October 14th availability incident analysis

Good morning Glide Community. For many of you, I know that your business or client businesses you serve are off to a chaotic start due to the availability incident that occurred overnight (Pacific Time).

Our oncall engineers responded to the incident and were able to help our systems recover after an extended period of time lasting more than 4 hours.

We are currently aware that the following functionality experienced interruptions:

  • Glide Big Tables, SQL Data sources, Big Query
  • Syncing with external data sources (Google Sheets, Airtable, etc.)
  • Integrations (Glide AI, PDFMonkey, DocsAutomator, etc.)
  • Call API

This extended outage that affected so much of the platform is very unfortunate, and we always seek to avoid this type of negative impact.

Please accept our apologies for these interruptions! We know that you count on Glide to be able to run your business, and we will do everything we can to ensure strong platform stability and reliability.

Today I am working with our platform engineering team to conduct an incident postmortem review and root cause analysis in order to document the facts around what led to this incident.

Our goal is to learn why the changes that we made to our production infrastructure resulted in negative impact, while testing those same changes on our (pre-production) staging environment did not encounter the same failures.

Once we are able to fully understand what unexpected condition was encountered in our production systems, we will update this post with additional context. I expect that to be today or tomorrow.

15 Likes

I just want to note that - at least with respect to Big Tables - they first started failing at 11:00 UTC+8, and were restored shortly before 21:00 UTC+8, so the outage was closer to 10 hours.

2 Likes

Thank you for acknowledging this and working to remedy!

My one point of feedback is that the Glide status page did not reflect the severity of what was going on, even though an existing issue was escalated. The incident was labeled as “minor” with “performance issues” with certain integrations and external sources. That did not really reflect the severity of what was going on, and there was not an email from Glide about the issue outside of those generated by the status page, so the status page was really our only point of reference.

I only knew of the severity of the issue as the owner of one of the integrations reached out to his user base that there were major issues at Glide.

Downtimes happen, but I think it is is important to make sure messaging is as proactive as possible.

5 Likes

Our outage started at 10:00 PM ET and resolved around 8:45 AM ET, so also around 10 or so hours.

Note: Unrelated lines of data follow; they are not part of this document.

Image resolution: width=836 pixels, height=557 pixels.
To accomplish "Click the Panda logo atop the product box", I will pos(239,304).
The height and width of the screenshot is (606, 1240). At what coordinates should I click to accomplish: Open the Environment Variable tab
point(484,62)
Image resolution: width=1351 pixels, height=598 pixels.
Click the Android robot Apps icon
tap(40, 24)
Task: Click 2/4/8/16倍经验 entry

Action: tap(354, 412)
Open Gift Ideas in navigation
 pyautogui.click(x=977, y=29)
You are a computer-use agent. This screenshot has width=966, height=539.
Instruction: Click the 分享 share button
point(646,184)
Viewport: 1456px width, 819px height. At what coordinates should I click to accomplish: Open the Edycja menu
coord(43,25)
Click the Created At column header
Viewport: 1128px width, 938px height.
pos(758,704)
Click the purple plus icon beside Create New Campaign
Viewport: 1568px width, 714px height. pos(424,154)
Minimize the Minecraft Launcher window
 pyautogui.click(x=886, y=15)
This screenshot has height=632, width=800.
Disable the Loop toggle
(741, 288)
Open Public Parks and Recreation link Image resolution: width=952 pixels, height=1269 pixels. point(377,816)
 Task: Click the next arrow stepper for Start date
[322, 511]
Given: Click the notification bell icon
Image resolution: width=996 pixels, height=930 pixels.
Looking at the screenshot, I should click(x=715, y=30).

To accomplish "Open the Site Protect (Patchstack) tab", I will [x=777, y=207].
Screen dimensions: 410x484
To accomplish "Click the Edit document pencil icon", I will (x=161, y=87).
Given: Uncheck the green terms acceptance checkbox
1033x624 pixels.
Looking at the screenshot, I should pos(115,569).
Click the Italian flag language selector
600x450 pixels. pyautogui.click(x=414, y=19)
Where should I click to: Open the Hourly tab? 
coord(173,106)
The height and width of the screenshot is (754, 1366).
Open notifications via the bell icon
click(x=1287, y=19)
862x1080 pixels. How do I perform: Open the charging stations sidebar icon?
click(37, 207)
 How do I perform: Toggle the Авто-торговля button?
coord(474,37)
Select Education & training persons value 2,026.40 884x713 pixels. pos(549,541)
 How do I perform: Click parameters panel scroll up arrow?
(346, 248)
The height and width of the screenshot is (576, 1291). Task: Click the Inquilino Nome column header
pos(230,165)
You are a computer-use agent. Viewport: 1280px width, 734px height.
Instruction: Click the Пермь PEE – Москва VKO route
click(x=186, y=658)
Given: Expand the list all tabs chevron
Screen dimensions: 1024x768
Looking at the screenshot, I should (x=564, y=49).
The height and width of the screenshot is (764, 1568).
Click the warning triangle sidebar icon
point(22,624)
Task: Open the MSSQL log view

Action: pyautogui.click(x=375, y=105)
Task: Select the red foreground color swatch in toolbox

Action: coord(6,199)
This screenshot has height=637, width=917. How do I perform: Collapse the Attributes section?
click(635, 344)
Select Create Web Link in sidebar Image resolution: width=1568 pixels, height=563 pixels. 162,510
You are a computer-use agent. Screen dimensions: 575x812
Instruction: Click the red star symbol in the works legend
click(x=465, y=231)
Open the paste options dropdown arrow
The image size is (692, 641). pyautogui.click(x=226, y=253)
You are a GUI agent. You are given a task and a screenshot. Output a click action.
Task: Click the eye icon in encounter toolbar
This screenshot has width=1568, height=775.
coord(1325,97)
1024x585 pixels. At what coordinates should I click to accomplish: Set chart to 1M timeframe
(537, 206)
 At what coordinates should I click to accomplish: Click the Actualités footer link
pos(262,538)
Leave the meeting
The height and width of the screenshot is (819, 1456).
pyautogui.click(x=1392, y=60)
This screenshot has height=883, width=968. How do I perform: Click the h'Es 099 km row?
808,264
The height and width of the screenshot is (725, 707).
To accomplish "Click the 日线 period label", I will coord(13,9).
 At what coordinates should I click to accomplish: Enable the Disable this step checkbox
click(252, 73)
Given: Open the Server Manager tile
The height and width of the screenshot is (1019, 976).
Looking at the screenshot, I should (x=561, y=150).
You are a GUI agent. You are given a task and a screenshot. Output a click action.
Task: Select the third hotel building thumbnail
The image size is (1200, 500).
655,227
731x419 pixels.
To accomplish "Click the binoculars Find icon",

Thank you for the data points! I primarily referenced our status page to begin as a point of reference, but we’ll get more detail into the writeup.

1 Like

Thank you for the feedback. We will make sure to review and understand whether we were as transparent as possible with reflecting severity, and where/why we might have been missing information.

1 Like

Here’s a link to our official incident status and postmortem, where we will be following up with more details over the coming days. However, just to keep everybody on this thread up to date, I want to summarize a few things.

Technical

First of all, regarding the technical nature of this particular incident, it was the result of a database-level upgrade that we had planned for some time and had successfully executed in staging but hit an error when doing so in production.

The upgrade involved moving databases from one set of compute resources to another, more dedicated, set of resources so we could continue to scale and provide you all with a great level of service. Obviously, in attempting to do so, we ended up providing you with a worse service.

More technical details will follow on the incident link I posted, as we have a lot to sift through internally, and that will take some time.

Communication

However, in terms of our general communication, Glide was dark for way too long regarding the impact of the issue, and that is unacceptable.

At the very least, when we are having incidents, we should be able to communicate to you and to a broader community of customers what the nature of the incident is and our progress as we attempt to resolve it.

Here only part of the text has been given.